* [Objective]: Can you copy out the entries starting at the line containing "Where should I" and ending at the line containing "click(x=147, y=21)", swapping "hamburger" for "three-line" and leaving everything else as it is?

* [Listed records]:
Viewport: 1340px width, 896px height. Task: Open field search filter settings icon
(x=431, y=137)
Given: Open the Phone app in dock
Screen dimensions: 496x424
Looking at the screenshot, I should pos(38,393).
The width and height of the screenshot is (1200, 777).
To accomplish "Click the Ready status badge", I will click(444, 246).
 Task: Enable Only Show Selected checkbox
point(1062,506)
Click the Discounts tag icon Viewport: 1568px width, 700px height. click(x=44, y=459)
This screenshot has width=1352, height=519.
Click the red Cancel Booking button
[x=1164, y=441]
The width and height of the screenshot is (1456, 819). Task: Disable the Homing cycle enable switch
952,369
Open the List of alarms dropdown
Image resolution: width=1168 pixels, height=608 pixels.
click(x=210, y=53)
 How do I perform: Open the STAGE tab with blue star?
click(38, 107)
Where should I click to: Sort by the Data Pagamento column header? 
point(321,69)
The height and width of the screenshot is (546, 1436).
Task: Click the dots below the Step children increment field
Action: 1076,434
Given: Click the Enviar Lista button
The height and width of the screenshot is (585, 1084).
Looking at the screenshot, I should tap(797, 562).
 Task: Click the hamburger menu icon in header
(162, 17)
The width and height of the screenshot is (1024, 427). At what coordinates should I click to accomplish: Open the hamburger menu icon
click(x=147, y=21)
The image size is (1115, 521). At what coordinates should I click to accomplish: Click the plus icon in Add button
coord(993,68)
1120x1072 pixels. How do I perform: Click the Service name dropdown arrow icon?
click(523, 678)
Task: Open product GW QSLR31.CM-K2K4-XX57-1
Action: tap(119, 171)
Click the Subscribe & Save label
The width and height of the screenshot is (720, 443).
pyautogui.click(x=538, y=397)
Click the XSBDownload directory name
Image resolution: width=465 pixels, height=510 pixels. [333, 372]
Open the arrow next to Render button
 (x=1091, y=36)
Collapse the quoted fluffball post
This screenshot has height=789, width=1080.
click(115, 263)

* [Output of the exercise]:
Where should I click to: Sort by the Data Pagamento column header? 
point(321,69)
The height and width of the screenshot is (546, 1436).
Task: Click the dots below the Step children increment field
Action: 1076,434
Given: Click the Enviar Lista button
The height and width of the screenshot is (585, 1084).
Looking at the screenshot, I should tap(797, 562).
 Task: Click the three-line menu icon in header
(162, 17)
The width and height of the screenshot is (1024, 427). At what coordinates should I click to accomplish: Open the three-line menu icon
click(x=147, y=21)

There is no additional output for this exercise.